TASK STATEMENT
Leaving out all pictures, restate word for word the lines from the one with "This screenshot has width=526, height=252." through the last line of the entries.

RECORDS FOR THIS TASK
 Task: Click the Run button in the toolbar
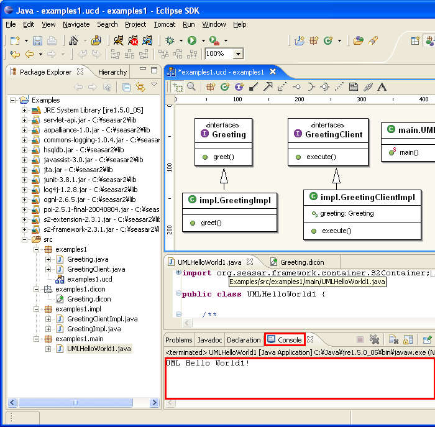192,40
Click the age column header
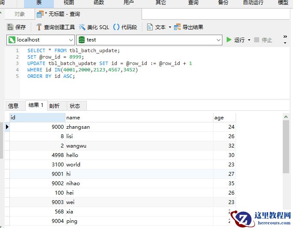This screenshot has height=228, width=293. 224,118
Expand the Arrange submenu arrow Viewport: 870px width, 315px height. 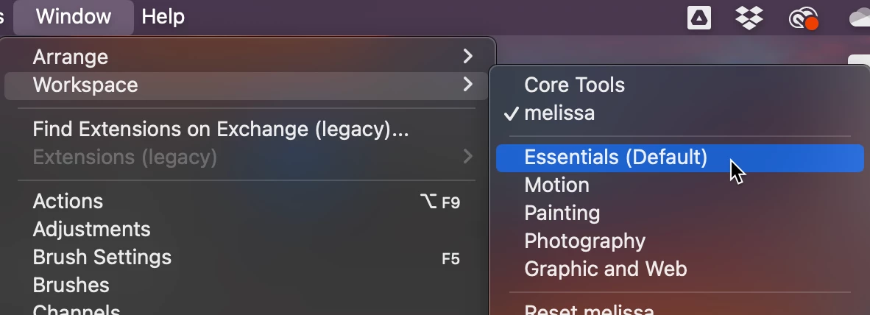pos(467,57)
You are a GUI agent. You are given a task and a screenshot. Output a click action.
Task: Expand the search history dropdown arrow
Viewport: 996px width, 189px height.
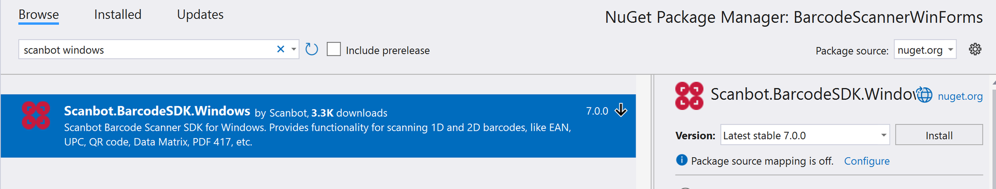pyautogui.click(x=294, y=49)
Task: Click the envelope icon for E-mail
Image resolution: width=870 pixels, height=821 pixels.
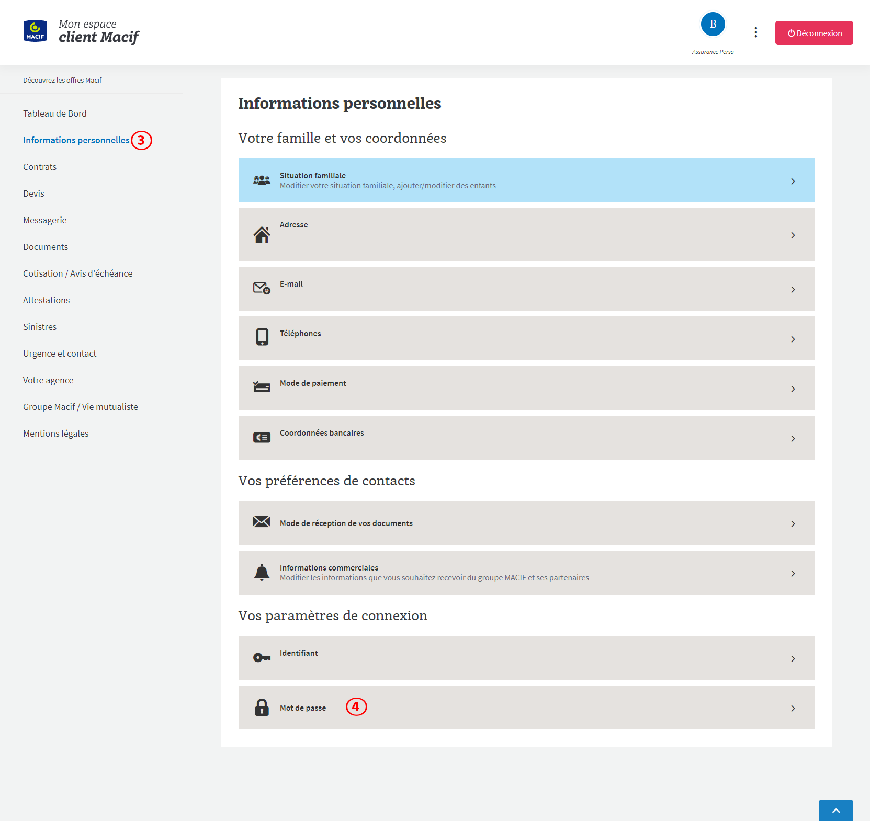Action: [262, 288]

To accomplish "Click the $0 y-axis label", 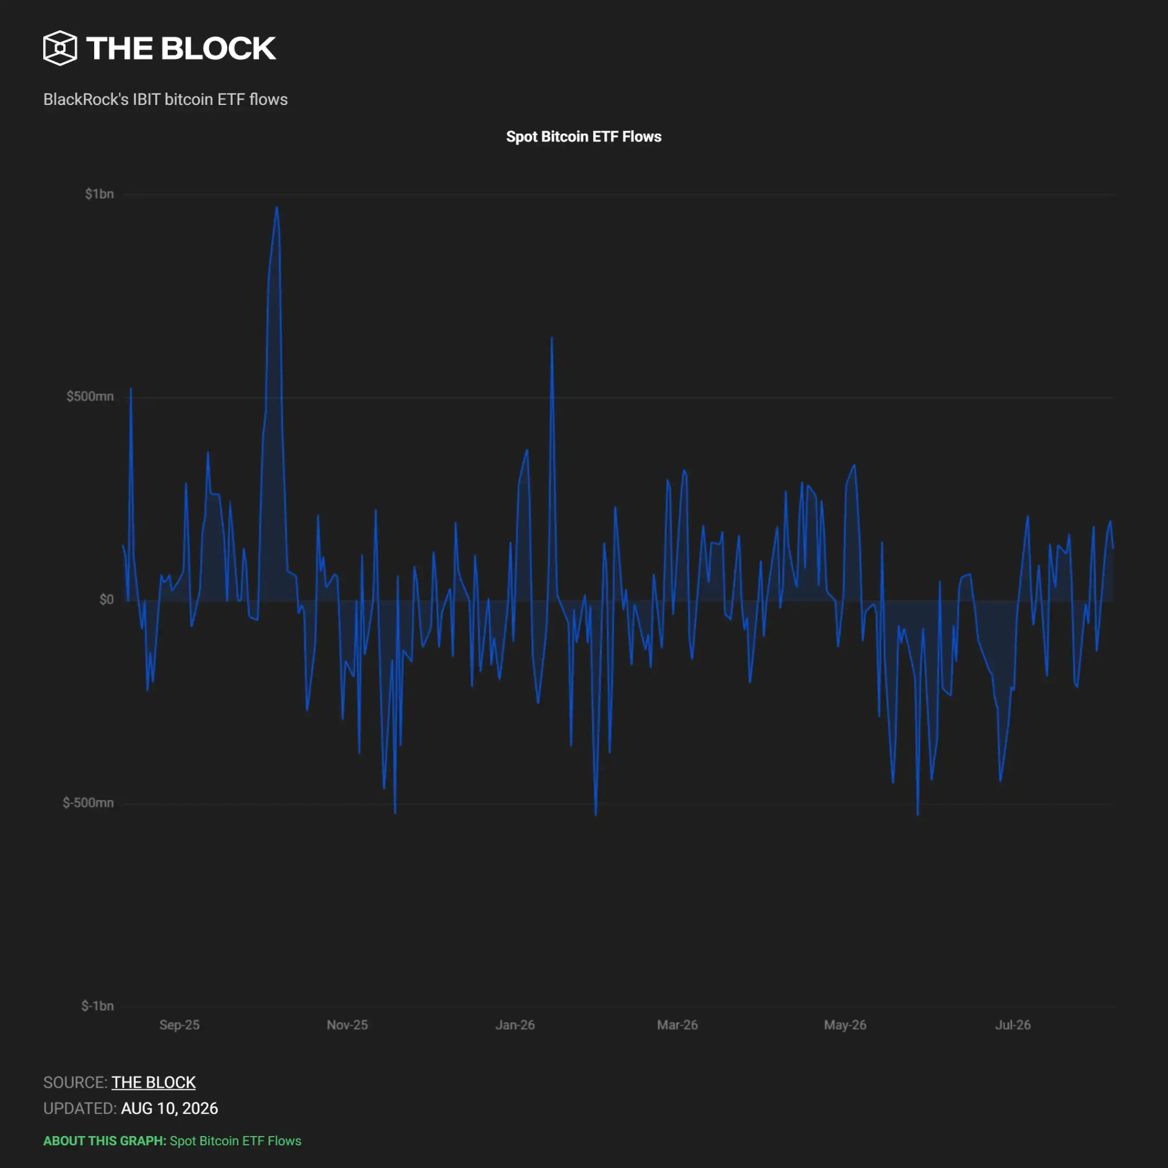I will pyautogui.click(x=106, y=600).
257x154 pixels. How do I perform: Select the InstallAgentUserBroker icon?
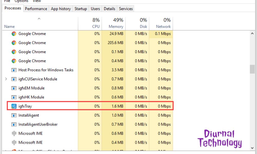click(14, 124)
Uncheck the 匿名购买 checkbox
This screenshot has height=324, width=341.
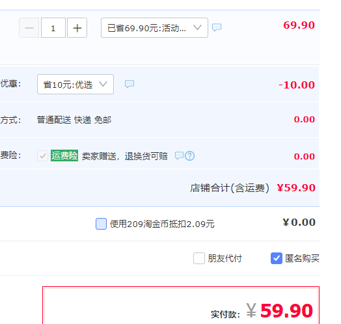tap(277, 258)
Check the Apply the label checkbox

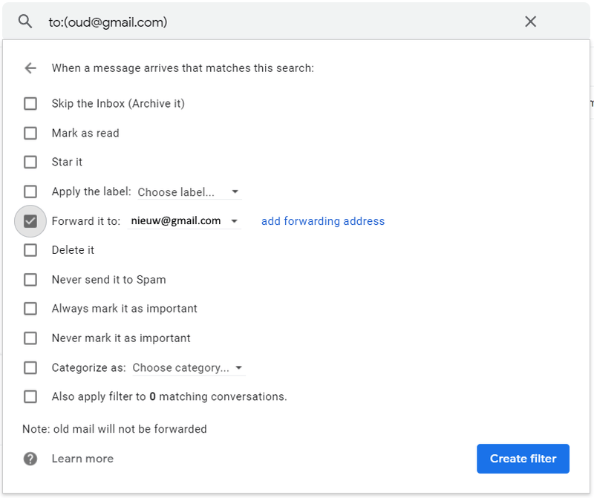click(x=30, y=191)
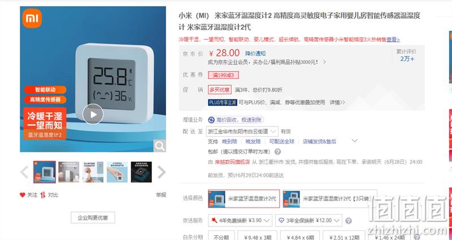
Task: Show previous product thumbnails with left arrow
Action: coord(24,172)
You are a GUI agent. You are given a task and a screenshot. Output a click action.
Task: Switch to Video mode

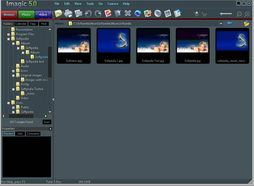point(43,15)
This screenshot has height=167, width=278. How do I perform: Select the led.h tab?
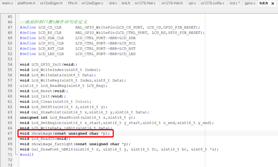point(126,3)
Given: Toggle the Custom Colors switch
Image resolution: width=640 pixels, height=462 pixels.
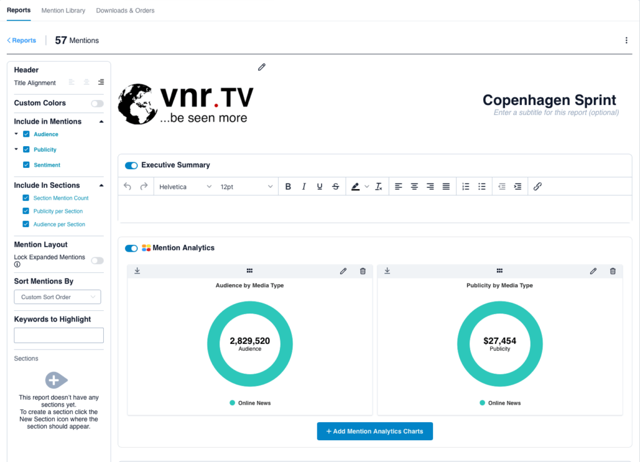Looking at the screenshot, I should point(97,104).
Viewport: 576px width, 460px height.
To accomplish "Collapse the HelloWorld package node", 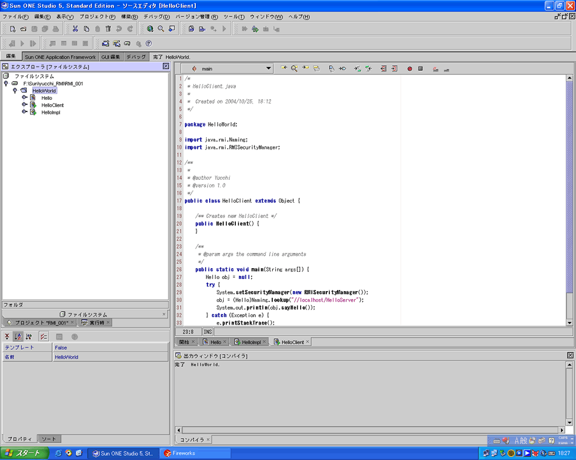I will tap(15, 91).
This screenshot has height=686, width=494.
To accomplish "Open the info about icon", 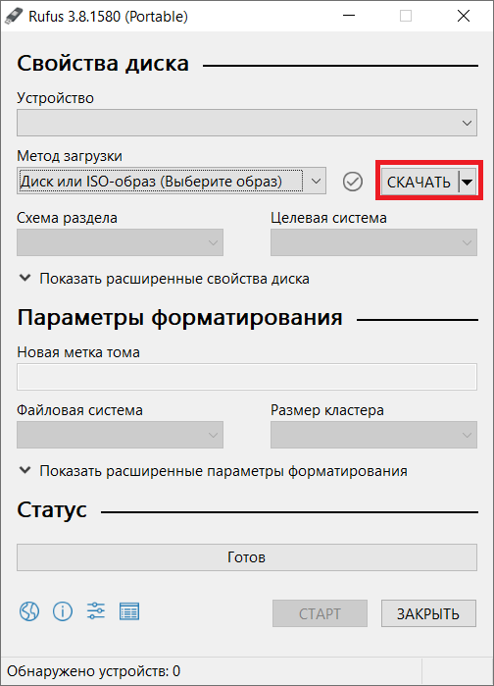I will (x=63, y=611).
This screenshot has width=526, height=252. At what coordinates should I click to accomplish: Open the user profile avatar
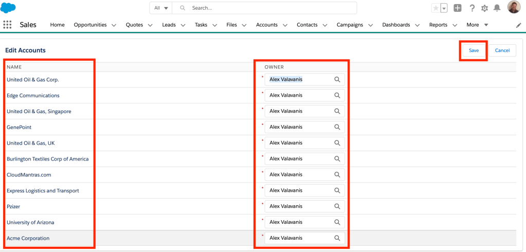click(x=513, y=7)
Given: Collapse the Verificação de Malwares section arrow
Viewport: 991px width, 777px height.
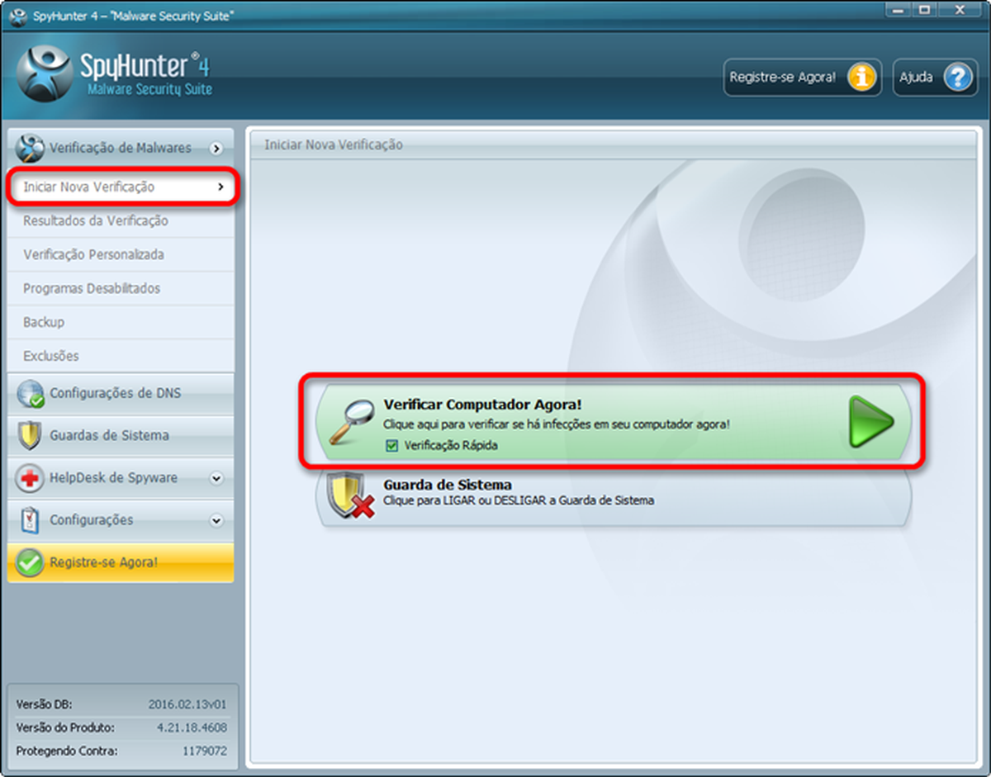Looking at the screenshot, I should 216,149.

RESULT FOR THIS EXERCISE
This screenshot has width=526, height=252. At what coordinates should I click to accomplish: Open the user profile avatar
click(x=513, y=7)
Given: Collapse the Verificação de Malwares section arrow
Viewport: 991px width, 777px height.
Looking at the screenshot, I should 216,149.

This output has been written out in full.